Among the entries below, find the lines that hold the word "will" and report them.

**Data:**
☆ ☆ ☆ ☆
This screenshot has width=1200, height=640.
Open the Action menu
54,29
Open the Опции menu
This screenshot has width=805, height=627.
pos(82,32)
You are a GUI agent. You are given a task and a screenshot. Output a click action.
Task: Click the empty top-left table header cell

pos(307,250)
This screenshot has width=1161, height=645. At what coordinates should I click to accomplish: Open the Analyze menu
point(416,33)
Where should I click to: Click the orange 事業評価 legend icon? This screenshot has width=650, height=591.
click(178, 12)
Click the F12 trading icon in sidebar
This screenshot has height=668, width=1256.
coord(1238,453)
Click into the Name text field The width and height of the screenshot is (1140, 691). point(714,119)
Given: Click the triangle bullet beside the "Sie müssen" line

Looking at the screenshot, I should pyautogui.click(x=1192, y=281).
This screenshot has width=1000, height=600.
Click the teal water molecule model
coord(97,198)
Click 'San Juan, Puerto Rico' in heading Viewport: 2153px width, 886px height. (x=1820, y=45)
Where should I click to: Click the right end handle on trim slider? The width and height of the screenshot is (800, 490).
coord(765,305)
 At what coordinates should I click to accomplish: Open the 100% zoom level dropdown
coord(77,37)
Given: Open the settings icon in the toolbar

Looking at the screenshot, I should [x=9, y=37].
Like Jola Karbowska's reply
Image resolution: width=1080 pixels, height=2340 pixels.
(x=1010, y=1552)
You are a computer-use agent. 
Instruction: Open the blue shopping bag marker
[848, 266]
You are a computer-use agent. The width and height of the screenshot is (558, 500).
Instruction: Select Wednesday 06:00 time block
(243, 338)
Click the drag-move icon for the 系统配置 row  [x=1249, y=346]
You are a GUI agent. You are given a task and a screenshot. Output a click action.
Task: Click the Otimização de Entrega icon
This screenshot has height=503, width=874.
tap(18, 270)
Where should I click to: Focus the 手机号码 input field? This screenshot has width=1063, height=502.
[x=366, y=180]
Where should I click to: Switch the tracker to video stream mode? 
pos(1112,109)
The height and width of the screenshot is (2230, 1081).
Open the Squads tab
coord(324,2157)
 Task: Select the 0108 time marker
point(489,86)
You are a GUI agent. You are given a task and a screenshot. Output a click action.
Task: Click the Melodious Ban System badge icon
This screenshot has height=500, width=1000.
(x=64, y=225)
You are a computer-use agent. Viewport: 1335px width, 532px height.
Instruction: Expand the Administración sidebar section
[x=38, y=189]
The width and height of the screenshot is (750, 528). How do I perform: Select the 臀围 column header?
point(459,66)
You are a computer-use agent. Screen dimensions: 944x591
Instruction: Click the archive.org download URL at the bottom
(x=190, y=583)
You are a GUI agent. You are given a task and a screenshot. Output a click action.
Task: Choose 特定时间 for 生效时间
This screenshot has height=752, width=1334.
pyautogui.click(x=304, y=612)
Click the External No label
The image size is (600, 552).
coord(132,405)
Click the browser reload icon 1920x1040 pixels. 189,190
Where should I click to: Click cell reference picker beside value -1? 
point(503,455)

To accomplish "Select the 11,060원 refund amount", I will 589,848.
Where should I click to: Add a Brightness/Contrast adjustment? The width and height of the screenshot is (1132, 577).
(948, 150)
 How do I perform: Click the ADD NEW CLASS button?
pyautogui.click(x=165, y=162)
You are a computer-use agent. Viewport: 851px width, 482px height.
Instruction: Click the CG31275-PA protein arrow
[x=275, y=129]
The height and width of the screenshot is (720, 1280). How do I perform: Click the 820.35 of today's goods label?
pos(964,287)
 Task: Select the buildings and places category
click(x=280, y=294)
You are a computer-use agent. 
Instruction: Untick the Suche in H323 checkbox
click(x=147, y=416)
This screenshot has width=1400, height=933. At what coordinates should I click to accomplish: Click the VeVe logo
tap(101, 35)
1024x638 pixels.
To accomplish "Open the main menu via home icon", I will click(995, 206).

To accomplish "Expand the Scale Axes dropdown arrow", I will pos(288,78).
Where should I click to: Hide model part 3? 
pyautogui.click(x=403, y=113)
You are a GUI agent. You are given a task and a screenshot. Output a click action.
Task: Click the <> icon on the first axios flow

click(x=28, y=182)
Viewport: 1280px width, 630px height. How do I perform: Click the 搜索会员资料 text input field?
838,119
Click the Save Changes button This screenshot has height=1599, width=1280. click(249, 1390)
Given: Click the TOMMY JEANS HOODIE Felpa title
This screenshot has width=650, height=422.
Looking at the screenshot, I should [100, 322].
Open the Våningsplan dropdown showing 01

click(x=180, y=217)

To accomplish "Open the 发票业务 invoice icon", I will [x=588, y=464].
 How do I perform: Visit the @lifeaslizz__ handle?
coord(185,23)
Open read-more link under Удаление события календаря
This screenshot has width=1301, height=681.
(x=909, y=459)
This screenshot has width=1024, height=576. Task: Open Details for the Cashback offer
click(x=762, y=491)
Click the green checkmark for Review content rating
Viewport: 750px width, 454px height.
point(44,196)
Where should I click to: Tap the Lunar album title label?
☆ ☆ ☆ ☆
**Solution to the exercise:**
To accomplish "Select the 11,060원 refund amount", I will 589,848.
To accomplish "Open the main menu via home icon", I will click(995, 206).
To accomplish "Expand the Scale Axes dropdown arrow", I will pos(288,78).
To accomplish "Open the 发票业务 invoice icon", I will [x=588, y=464].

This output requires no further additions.